Author Response File: Author Response.docx
Reviewer 2 Report
Overall, this is an interesting and well-designed study, with its sample size and prospective nature being strengths. The use of three different and diverse measurements of sarcopenia/frailty are also positives.
Please clarify the following points:
1) The abstract and introduction state that this study is focused on "younger patients", with the intent to distinguish from prior sarcopenia studies focusing on geriatric populations. However, the discussion later mentions "middle aged patients." Could the authors please clarify what their cut-offs are for the chosen age group for this study?
2) The introduction and discussion both mention the concept of more personalized care and management based on sarcopenia/frailty measures. However, the results focus on two broader outcomes, risk of re-admission and length of hospital stay. Perhaps one could make the connection between sarcopenia/frailty measures and personalized care if the measures had led to a difference in clinical outcomes related to comorbidities in the patient population (diabetes, CKD, etc). However, with the current results, it may be an overreach to associate the studied sarcopenia/frailty measures with changes in personalized care.

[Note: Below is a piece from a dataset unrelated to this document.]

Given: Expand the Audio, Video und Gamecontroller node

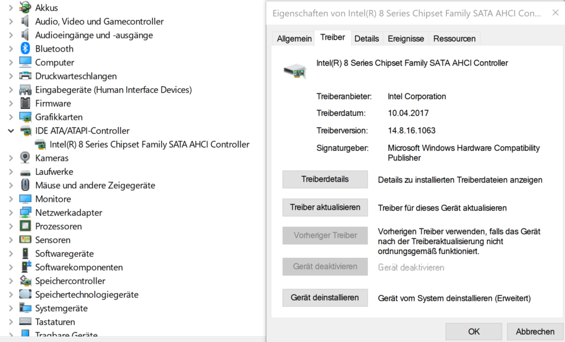Looking at the screenshot, I should 11,21.
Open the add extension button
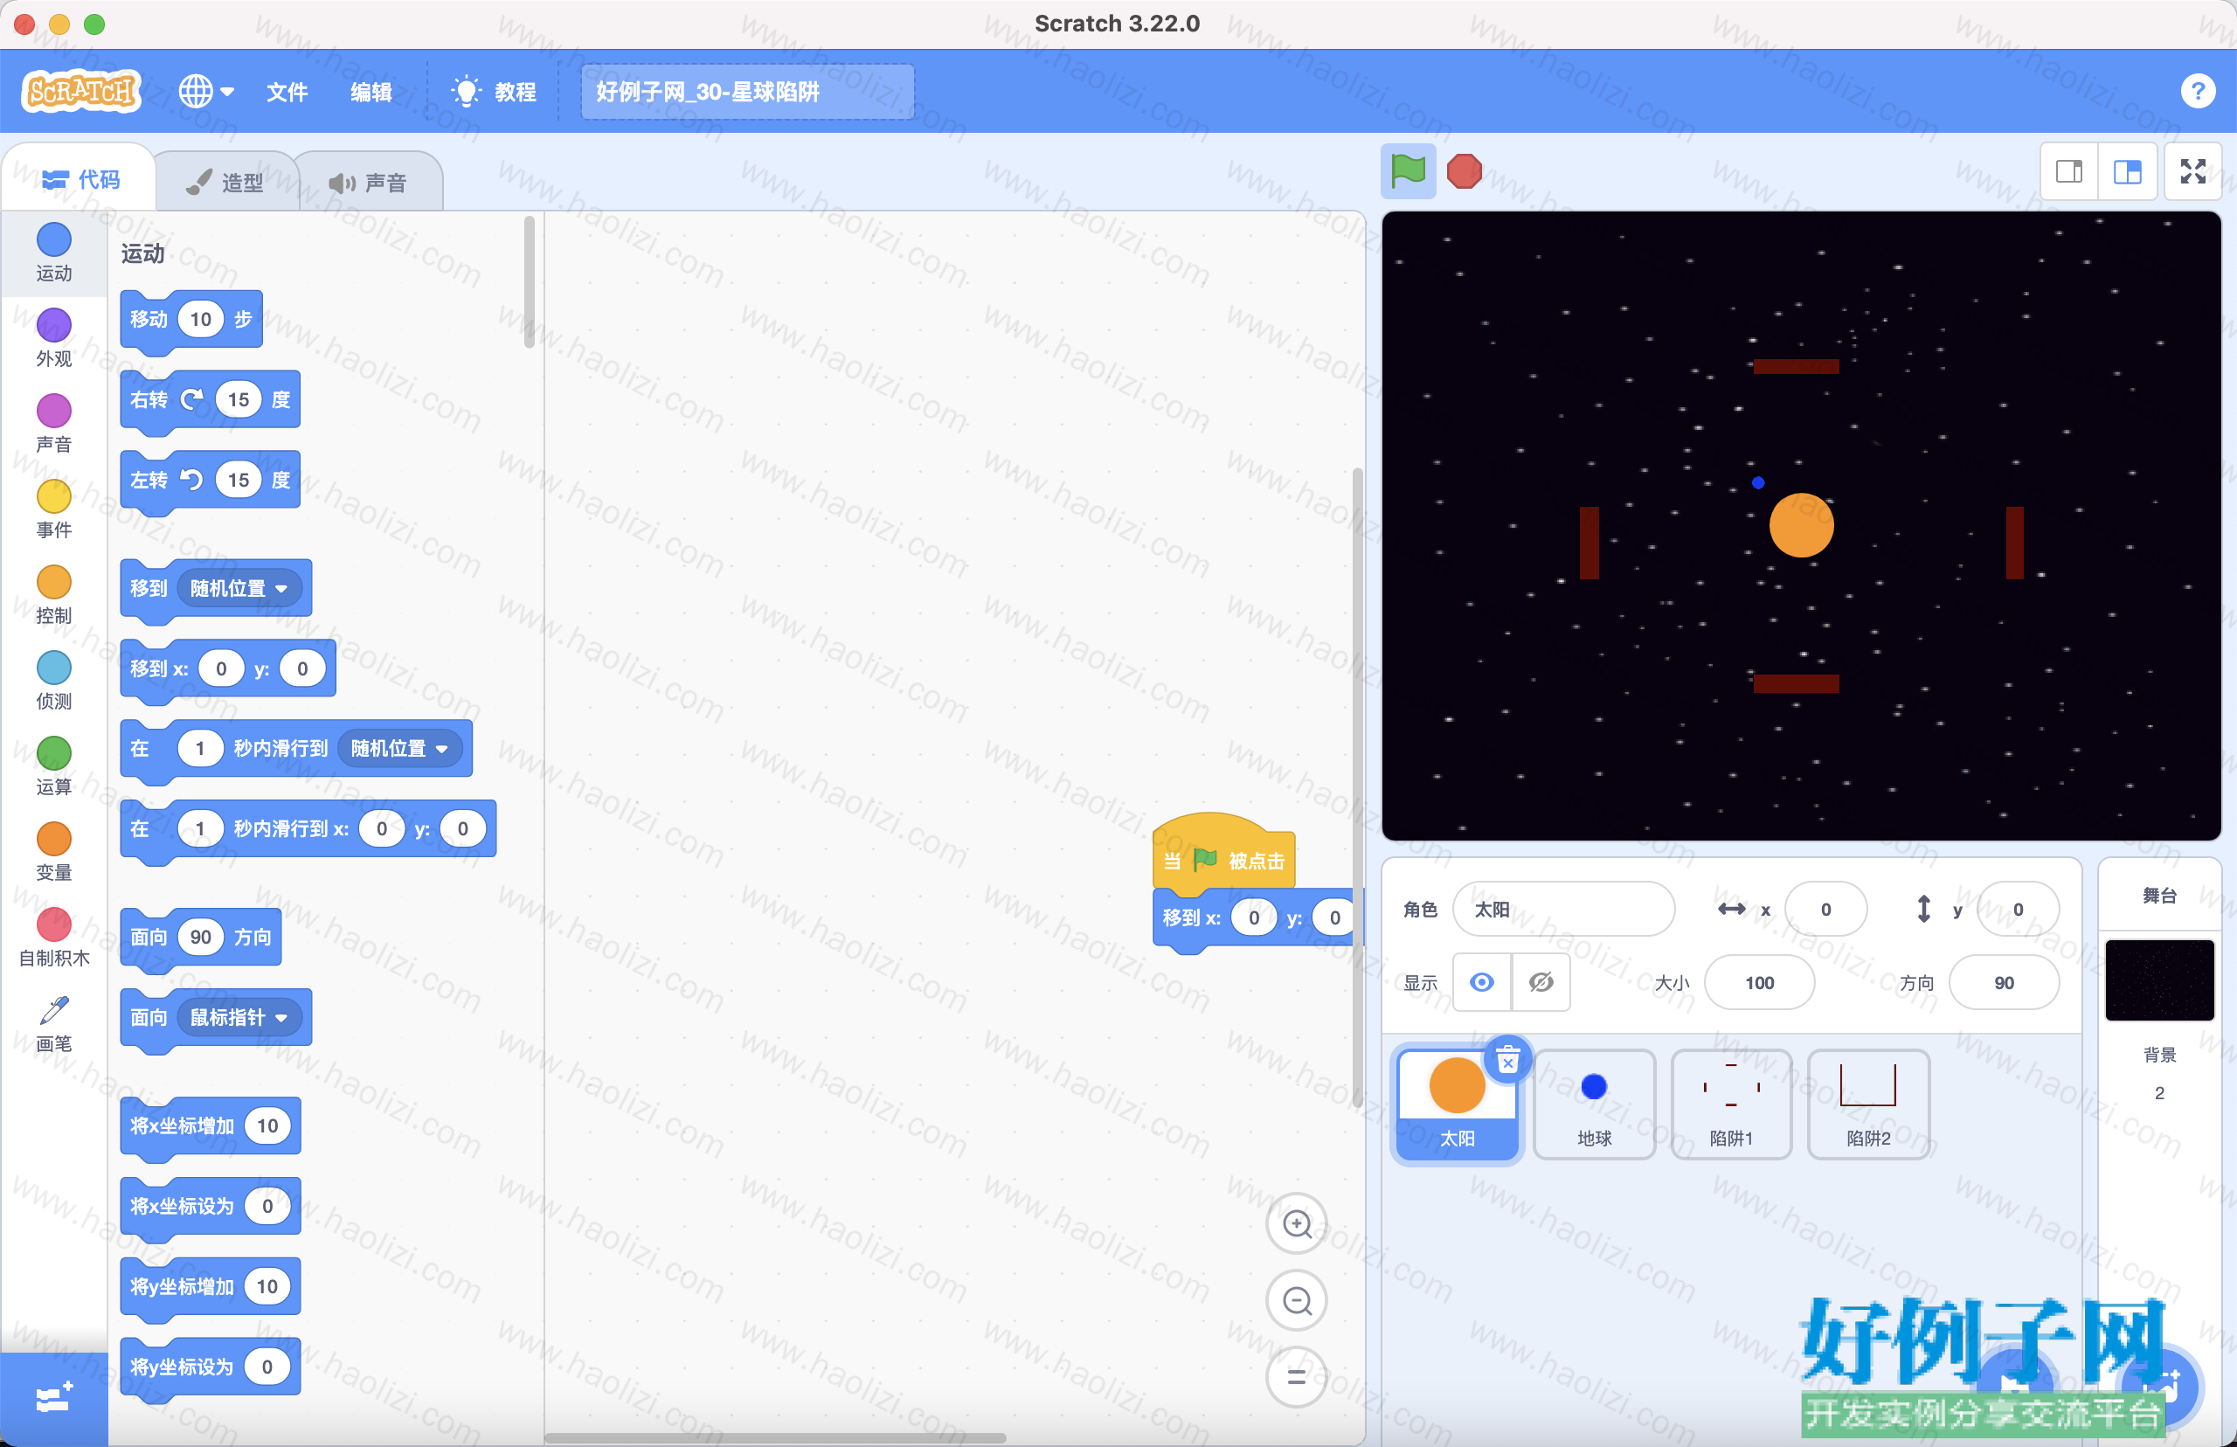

3) Could the authors please clarify/provide rationale for stratifying ALT activity levels as less/greater than 12IU, as well as the definition of longer hospital stay as >3 days?
4) This may be outside the scope of the study, but it would be useful to ascertain whether the combination of 2 or more of the studied sarcopenia/frailty measurements can be used to create a more accurate assessment tool for predicting risk of re-admission and length of hospital stay. In the absence of this, it may not be accurate to describe the measurements as a "multi-modal assessment" (line 74).
Regarding English language, there are several sentences which have grammatical errors and run-ons, and overall the manuscript may benefit from editing. Some typos and errors are noted below:
Line 3 (Title): “Predict” should be changed to “Predicts” (Frailty and Sarcopenia Assessment Predicts Worse Outcomes)
Line 21: Uncapitalize “Nine”
Line 46-47: It’s unclear what “patients’ nature” refers to.
Line 49: Please change “refer” to “refers”
Line 53: Please change “patients transfer” to “patient transfer”
Line 64: Considering changing to “younger patient populations”
Line 80-81: Please clarify “oldest patients” (patients older than age 85?)
Line 83: Consider “Advanced cancer” instead of “Advanced”
Line 89: “Foresee a grim prognosis” is a bit subjective in the context of developing methodology. Perhaps a reference describing these comorbidities as inherently scoring high on sarcopenia/frailty assessments would be useful.
Line 183, 200: Please correct “Mid-are muscle circumference”
Line 205: Please change “later” to “latter”
Line 246: Please change “boas” to “bias”
Author Response
Please see the attachment.
Author Response File: Author Response.docx
Round 2
Reviewer 1 Report
Thank you for your responses.
Author Response
Dear reviewer,
I thank you very much for your work.